Read chapter 10 of the HLS tutorial to understand how the accelerator is mapped to an AXI4 bus. Vivado HLS will also automatically generate template driver files to facilitate communication between ARM CPU and the hardware accelerator. The new IP (hardware+software drivers) should be imported to the Vivado IP repository and instantiated in a Vivado design (chapter 9 provides details).

Note also that the Sobel accelerator is not coherent to the ARM Data cache. When ARM reads the image from the disk and stores it in *array*, that *array* will be in the L1 Data cache of the ARM (since it is resides in a cacheable memory space), but not in the main memory. Since the Sobel accelerator does not have access to the L1 ARM Data cache, the *array* should be written back to the main memory before the invocation of the Sobel accelerator. In other words, you will need to

flush the Data cache to the main memory before invoking the accelerator. Function  $Xil\_DCacheFlush()$  flushes the Data Cache to the main memory. Function dsb() is a barrier that freezes execution until the Data cache is written back to the main memory.

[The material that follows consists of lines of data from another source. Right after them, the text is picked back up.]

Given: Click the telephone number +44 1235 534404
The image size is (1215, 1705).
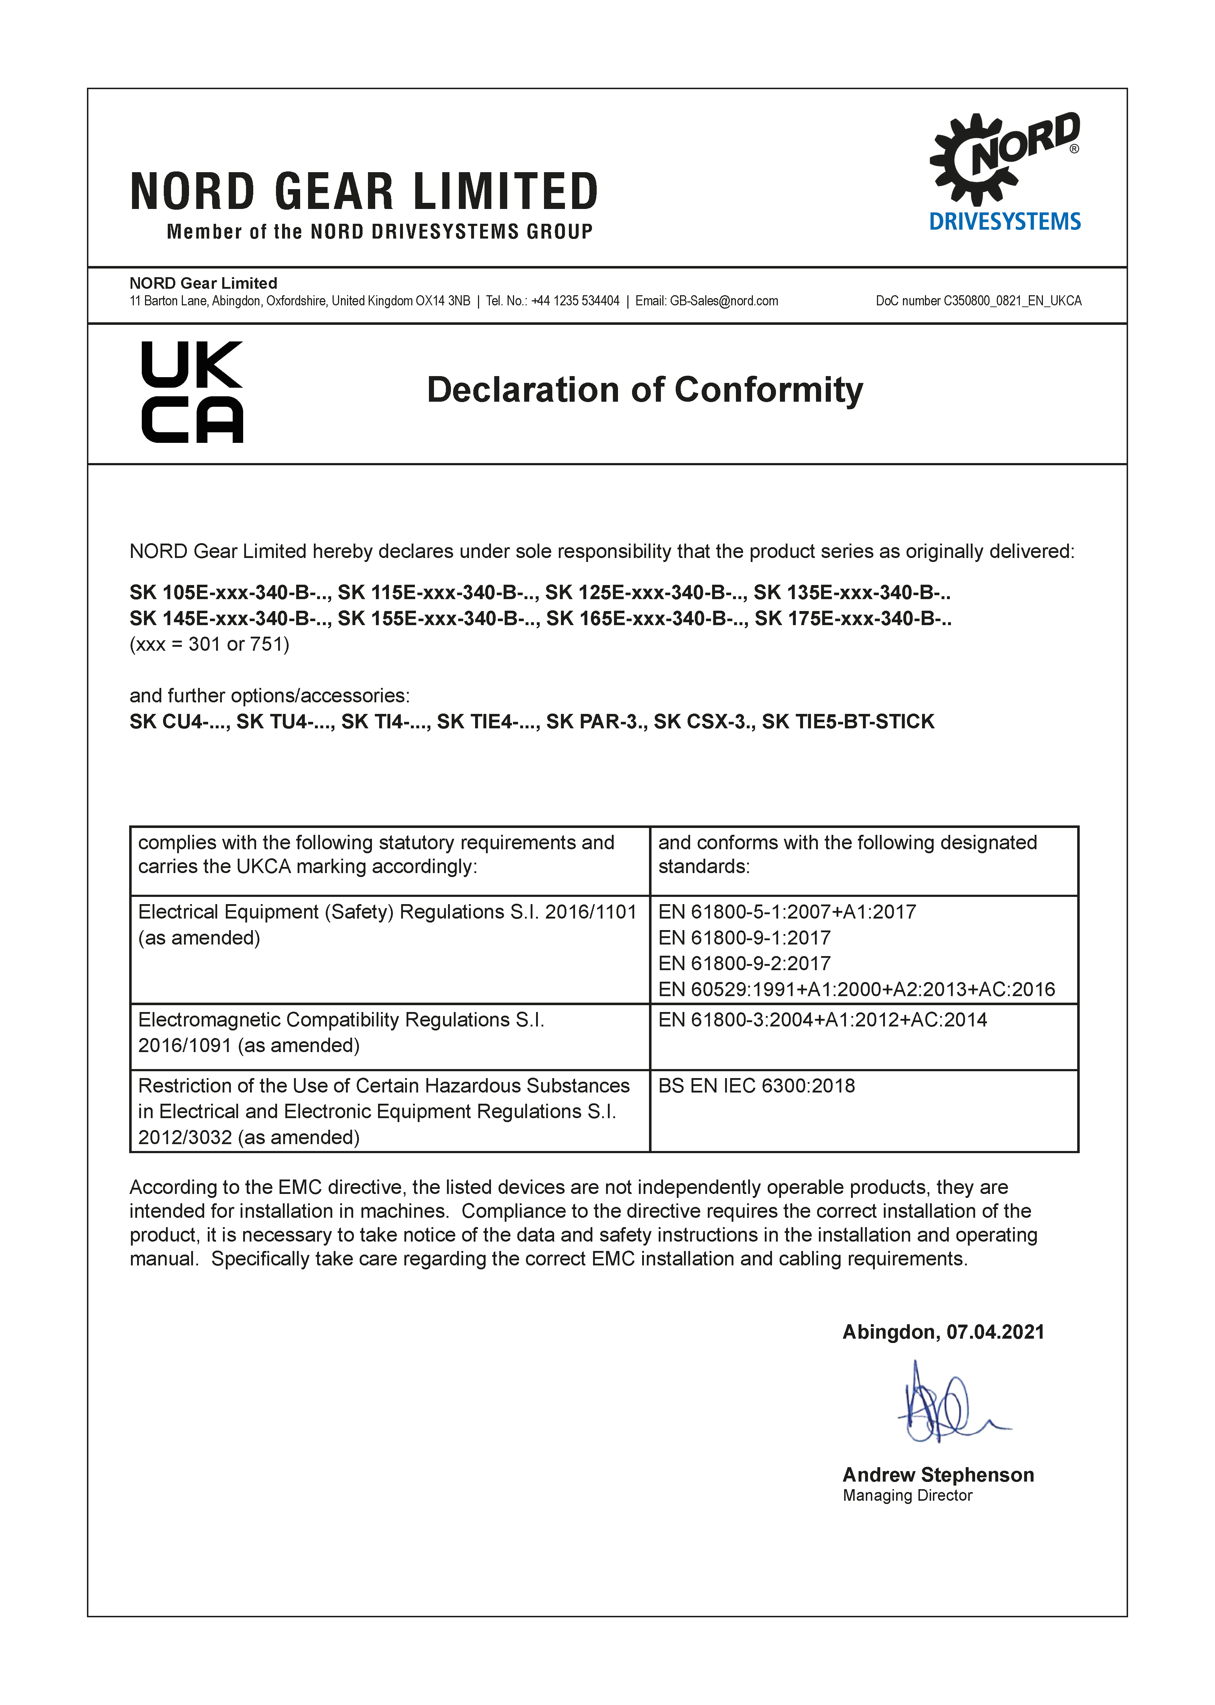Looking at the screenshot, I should [x=575, y=301].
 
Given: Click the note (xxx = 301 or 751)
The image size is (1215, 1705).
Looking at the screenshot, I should [x=210, y=644].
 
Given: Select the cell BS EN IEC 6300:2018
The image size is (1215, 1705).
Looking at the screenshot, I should [x=756, y=1086].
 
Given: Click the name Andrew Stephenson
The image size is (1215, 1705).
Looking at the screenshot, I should [x=938, y=1475].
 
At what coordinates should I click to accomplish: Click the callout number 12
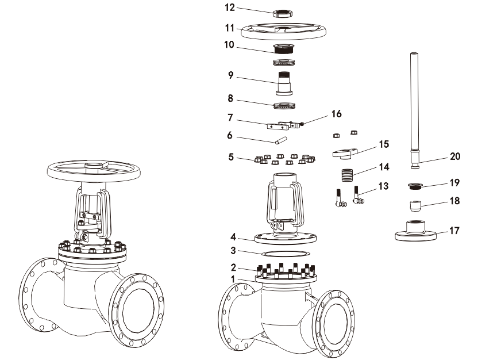[x=230, y=8]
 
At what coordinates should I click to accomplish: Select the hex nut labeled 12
[x=283, y=13]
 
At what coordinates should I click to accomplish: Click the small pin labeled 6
[x=279, y=140]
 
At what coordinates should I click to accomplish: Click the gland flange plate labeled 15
[x=345, y=153]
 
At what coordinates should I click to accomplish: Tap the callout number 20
[x=455, y=156]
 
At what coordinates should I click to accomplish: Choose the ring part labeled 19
[x=415, y=186]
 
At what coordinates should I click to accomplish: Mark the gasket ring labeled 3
[x=285, y=253]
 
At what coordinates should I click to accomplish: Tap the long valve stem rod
[x=414, y=104]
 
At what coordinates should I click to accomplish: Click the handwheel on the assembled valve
[x=94, y=170]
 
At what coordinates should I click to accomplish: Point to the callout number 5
[x=230, y=156]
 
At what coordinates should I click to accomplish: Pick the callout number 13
[x=383, y=186]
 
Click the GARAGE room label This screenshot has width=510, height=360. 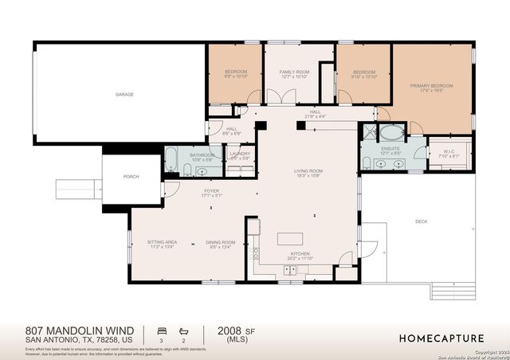click(x=124, y=94)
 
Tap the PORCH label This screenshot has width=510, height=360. click(x=131, y=176)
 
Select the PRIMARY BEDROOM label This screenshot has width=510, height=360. click(x=431, y=85)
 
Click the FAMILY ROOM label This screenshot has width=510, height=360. click(x=294, y=72)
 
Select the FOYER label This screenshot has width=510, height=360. click(x=211, y=190)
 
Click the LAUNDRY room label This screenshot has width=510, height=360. click(x=240, y=154)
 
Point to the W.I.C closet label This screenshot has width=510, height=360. click(x=449, y=151)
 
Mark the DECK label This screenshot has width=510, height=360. click(x=421, y=221)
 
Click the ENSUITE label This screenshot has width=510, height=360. click(x=390, y=148)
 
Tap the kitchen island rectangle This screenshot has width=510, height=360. click(x=289, y=239)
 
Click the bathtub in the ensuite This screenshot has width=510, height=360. click(x=391, y=131)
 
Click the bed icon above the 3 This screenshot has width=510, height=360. click(x=162, y=329)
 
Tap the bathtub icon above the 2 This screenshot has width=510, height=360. click(x=184, y=329)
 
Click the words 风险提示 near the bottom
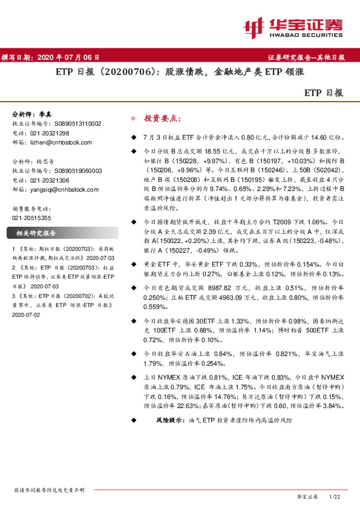click(x=170, y=419)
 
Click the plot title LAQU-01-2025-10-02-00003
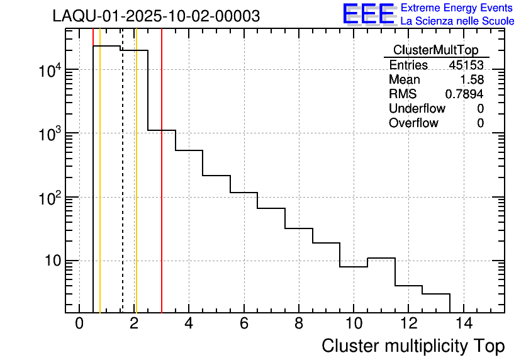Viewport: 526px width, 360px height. (x=156, y=16)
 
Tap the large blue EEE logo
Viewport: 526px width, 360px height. (x=368, y=14)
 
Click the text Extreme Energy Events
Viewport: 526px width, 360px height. (x=457, y=8)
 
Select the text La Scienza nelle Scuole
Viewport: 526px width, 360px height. (x=457, y=21)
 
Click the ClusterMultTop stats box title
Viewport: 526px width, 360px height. (x=435, y=50)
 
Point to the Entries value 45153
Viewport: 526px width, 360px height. (x=466, y=65)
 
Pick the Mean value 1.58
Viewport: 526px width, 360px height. (x=472, y=80)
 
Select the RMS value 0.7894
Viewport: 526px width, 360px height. (x=464, y=94)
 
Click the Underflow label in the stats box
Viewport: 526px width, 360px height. (x=417, y=109)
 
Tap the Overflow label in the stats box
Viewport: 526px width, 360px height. (x=413, y=123)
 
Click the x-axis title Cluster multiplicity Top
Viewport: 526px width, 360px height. (x=413, y=346)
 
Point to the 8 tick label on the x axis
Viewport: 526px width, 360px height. (x=299, y=324)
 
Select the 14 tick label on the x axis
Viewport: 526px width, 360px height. (x=463, y=324)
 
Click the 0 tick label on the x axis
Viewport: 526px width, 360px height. (x=79, y=324)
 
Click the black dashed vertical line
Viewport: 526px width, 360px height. (x=122, y=189)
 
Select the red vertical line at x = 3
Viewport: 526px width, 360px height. (x=162, y=189)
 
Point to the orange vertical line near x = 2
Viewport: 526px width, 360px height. (x=136, y=189)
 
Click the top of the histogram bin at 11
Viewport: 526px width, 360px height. (x=381, y=258)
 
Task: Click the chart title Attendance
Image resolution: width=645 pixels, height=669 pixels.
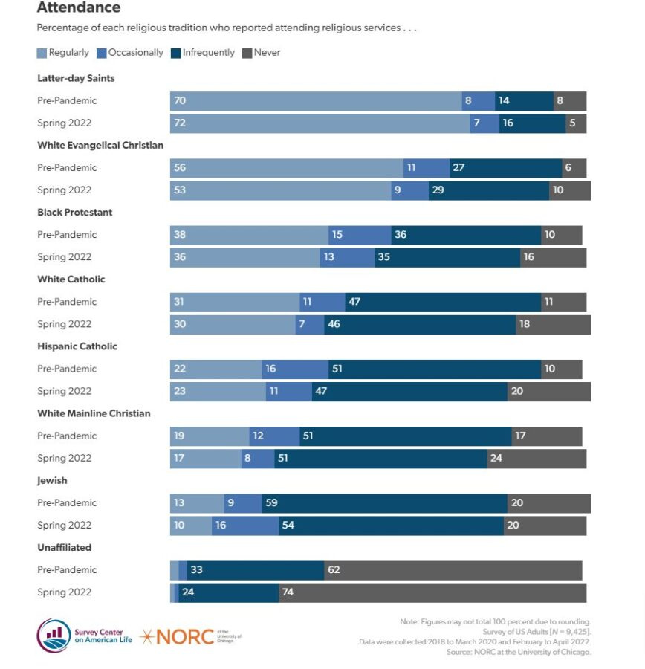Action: (x=79, y=8)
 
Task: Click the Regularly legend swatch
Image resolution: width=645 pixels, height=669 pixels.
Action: (x=42, y=54)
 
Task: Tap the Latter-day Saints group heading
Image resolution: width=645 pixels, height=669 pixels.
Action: (x=76, y=78)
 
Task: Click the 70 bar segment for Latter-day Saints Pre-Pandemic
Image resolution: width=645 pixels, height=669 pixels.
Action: (x=316, y=101)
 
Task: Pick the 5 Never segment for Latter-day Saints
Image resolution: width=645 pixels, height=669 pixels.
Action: (x=576, y=123)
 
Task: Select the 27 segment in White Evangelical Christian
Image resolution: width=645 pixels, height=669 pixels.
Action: (x=505, y=168)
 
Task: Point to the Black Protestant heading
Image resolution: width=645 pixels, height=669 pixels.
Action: (x=75, y=212)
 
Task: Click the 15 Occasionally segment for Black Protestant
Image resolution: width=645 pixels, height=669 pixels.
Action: (x=360, y=235)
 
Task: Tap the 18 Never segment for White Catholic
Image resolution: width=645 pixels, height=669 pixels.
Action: (x=553, y=324)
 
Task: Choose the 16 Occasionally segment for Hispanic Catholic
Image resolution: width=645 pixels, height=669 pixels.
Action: (x=295, y=369)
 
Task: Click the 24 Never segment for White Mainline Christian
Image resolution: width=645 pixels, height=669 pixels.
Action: (x=537, y=458)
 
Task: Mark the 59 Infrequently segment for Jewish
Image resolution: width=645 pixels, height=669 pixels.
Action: (x=384, y=502)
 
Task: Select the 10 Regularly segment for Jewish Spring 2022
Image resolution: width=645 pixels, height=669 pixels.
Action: (x=190, y=525)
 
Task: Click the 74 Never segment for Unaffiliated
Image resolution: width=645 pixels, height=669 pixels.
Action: (x=432, y=592)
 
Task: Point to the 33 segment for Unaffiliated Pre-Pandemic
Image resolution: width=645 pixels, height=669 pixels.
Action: (x=255, y=570)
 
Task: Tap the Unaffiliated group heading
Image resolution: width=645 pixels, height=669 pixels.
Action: (x=65, y=547)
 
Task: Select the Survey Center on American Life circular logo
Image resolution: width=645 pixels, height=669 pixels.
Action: (x=54, y=636)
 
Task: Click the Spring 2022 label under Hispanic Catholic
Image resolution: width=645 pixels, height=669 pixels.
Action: (x=65, y=391)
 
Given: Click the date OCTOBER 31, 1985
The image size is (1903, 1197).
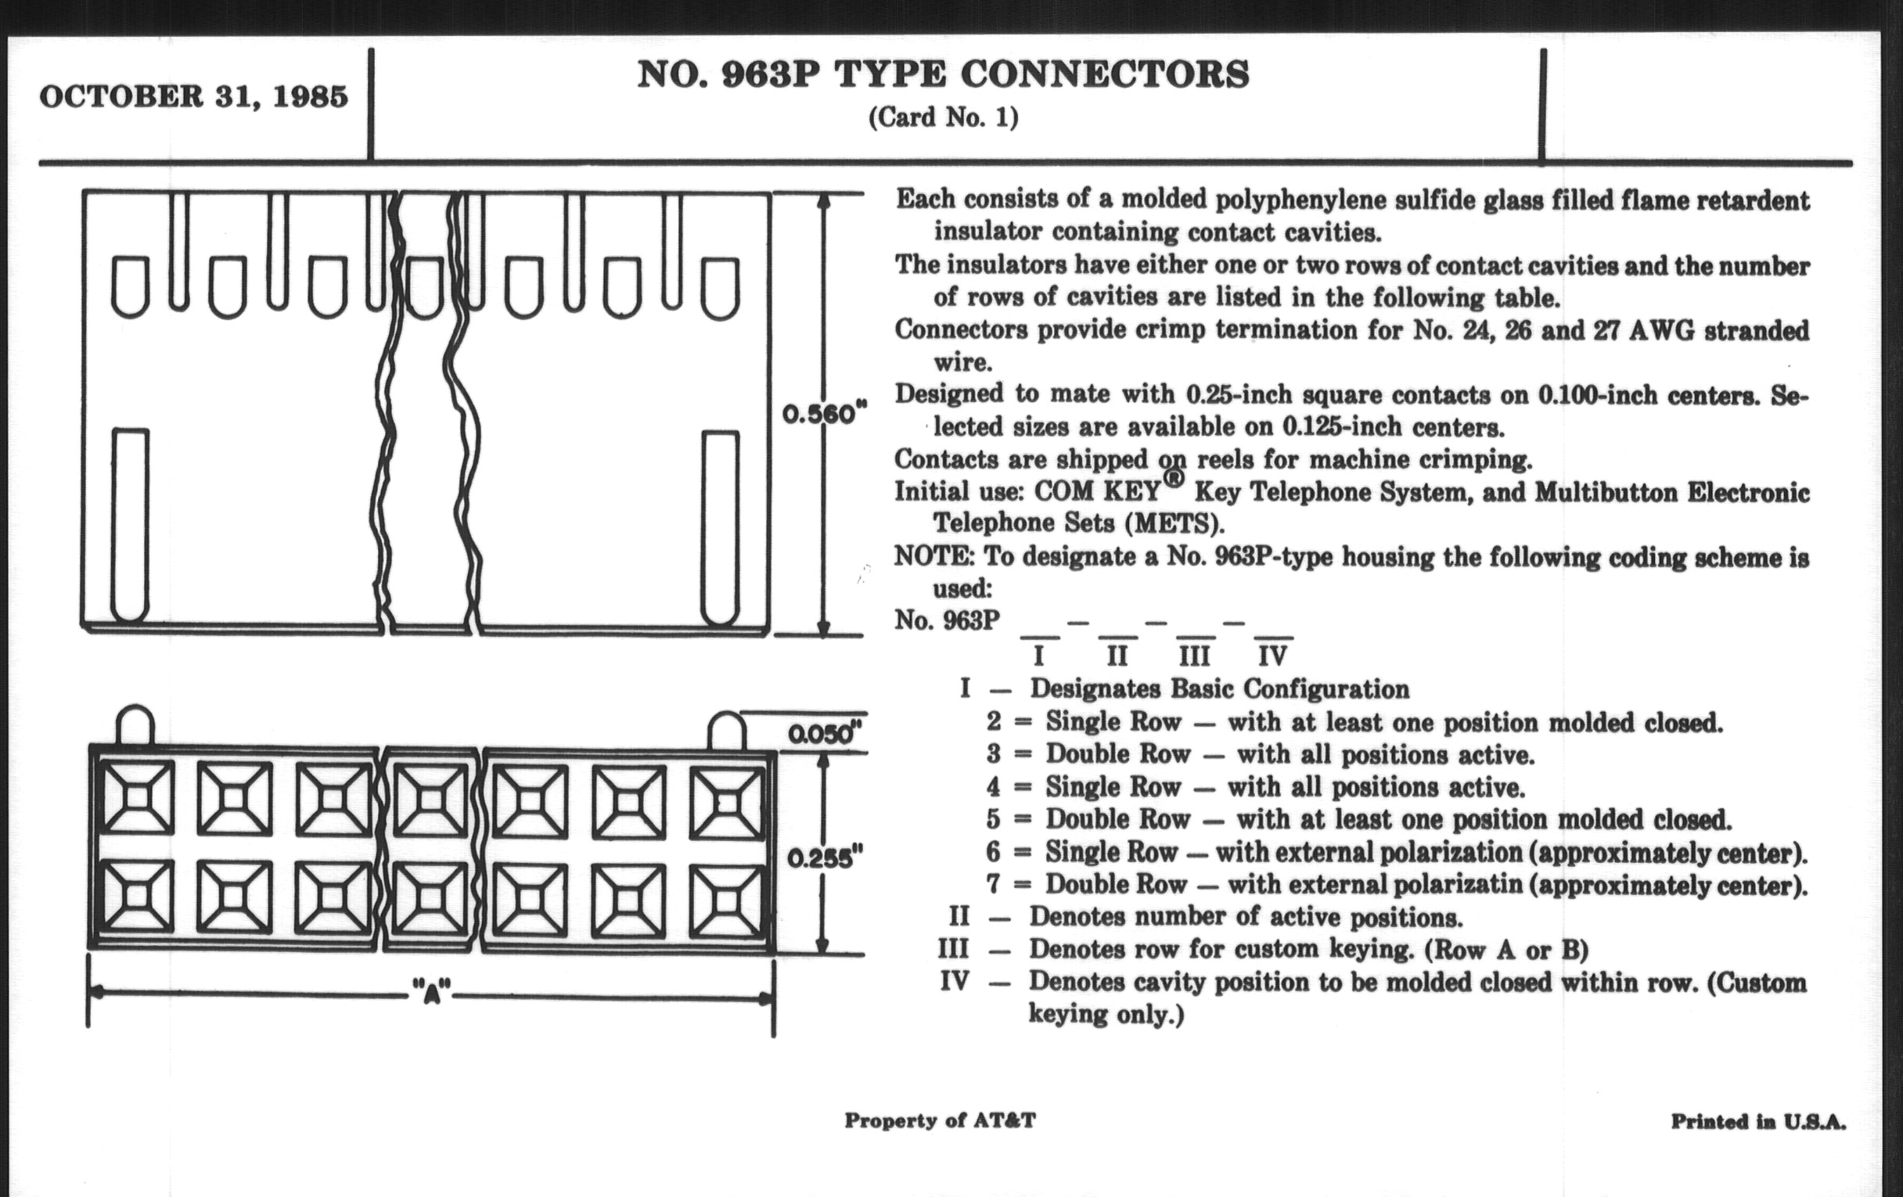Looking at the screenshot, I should (193, 96).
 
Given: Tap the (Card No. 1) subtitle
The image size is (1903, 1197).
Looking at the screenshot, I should (943, 117).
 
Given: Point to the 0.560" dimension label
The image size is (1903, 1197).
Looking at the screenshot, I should (824, 414).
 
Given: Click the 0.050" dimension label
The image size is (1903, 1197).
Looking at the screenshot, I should (822, 735).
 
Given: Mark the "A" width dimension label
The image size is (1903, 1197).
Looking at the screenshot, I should (431, 990).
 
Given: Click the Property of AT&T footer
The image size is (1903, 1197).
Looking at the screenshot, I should (940, 1120).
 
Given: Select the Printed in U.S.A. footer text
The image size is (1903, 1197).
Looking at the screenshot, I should (1757, 1122).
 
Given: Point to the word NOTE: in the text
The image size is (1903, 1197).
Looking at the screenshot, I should (934, 556).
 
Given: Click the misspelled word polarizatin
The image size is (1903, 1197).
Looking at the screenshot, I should (1454, 884).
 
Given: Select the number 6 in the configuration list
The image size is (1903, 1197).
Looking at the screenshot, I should (993, 852).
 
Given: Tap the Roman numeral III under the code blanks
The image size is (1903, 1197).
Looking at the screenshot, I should (1194, 656).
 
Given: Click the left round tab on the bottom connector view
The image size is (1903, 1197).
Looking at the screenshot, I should (135, 725).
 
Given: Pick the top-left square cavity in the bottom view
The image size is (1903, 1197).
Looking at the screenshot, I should (137, 797).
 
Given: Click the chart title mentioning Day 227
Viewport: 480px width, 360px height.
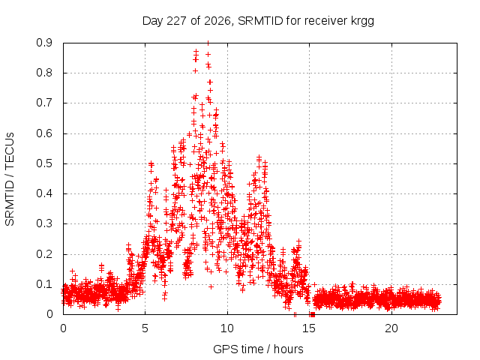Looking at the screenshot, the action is click(258, 21).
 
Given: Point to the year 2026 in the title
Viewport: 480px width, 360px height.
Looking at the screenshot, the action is click(218, 21).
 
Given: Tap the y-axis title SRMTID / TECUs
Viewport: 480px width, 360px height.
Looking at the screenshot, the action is click(10, 179).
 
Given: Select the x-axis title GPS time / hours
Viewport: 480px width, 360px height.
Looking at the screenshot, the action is click(258, 349).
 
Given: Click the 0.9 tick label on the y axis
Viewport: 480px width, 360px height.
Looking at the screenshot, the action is click(44, 43).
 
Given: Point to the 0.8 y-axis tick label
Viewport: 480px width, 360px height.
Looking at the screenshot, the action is click(44, 73).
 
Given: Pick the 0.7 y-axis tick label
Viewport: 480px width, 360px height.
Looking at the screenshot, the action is click(44, 103).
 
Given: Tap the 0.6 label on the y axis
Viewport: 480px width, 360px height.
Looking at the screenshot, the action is click(44, 134).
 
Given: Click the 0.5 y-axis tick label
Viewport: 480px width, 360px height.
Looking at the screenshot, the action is click(44, 164).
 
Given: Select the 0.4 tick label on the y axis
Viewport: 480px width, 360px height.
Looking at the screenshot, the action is click(44, 194).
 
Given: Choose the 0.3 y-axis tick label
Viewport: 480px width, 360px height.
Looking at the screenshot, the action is click(44, 224).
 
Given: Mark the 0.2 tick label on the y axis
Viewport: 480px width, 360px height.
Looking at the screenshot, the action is click(44, 254).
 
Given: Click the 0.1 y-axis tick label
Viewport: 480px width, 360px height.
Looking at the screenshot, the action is click(44, 284).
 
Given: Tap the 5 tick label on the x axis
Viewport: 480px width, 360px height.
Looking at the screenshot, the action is click(145, 328).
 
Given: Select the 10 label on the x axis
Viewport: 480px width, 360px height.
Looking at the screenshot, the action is click(227, 328).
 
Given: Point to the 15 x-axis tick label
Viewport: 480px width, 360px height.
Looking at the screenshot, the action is click(309, 328).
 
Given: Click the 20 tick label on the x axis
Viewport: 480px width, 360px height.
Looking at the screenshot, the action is click(392, 328).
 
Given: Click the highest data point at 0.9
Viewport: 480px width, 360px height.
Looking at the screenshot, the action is click(208, 44).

## **Step 3 – Hardware Optimizations**

As we have mentioned in class, hardware design gives you a lot of potential to trade-off performance versus area. Step 3 requires that you perform hardware optimizations to reduce execution time. You should detect the performance bottleneck of the first hardware solution (of step 2) and apply a series of optimizations to improve performance. Some ideas for optimizations:

- a) Apply HLS directives to increase performance (even at the expense of extra area). You will realize that HLS optimizations are more profitable when the HLS compiler knows exactly the number of loop iterations (i.e. the *height* and *width* of the image). This is because the HLS compiler can safely do loop unrolling and pipeling, two optimizations that tend to be exploit parallelism and improve performance.
- b) Avoid conditionals in the source code (if-then-else). Try to replace short conditionals such as the cropping (0,255)
- c) Determine which operations are in the critical path and try to circumvent their effect. For example, by running them in parallel or even replacing them with cheaper (even approximate!) operations.
- d) Most importantly: compute how many times your first hardware solution (step 2) accesses each pixel of the input image to produce the output image. Redundant memory accesses are a major bottleneck in performance degradation, especially when there is no cache hierarchy to reduce latency (as we noted, the hardware accelerator connects to the main memory without the benefit of a cache). Bandwidth improvement is critical especially if you have already improved parallelism. There is no point in parallelizing computation if you cannot read and write pixels fast enough to always keep the accelerator busy.

You should re-write your source code to improve bandwidth (directives are not enough). You may consider how to restructure the code to only read the input pixels only once (instead of nine times).

Compare the software and hardware solutions. You should handin a detailed and graphical account of your solutions together with performance and area numbers.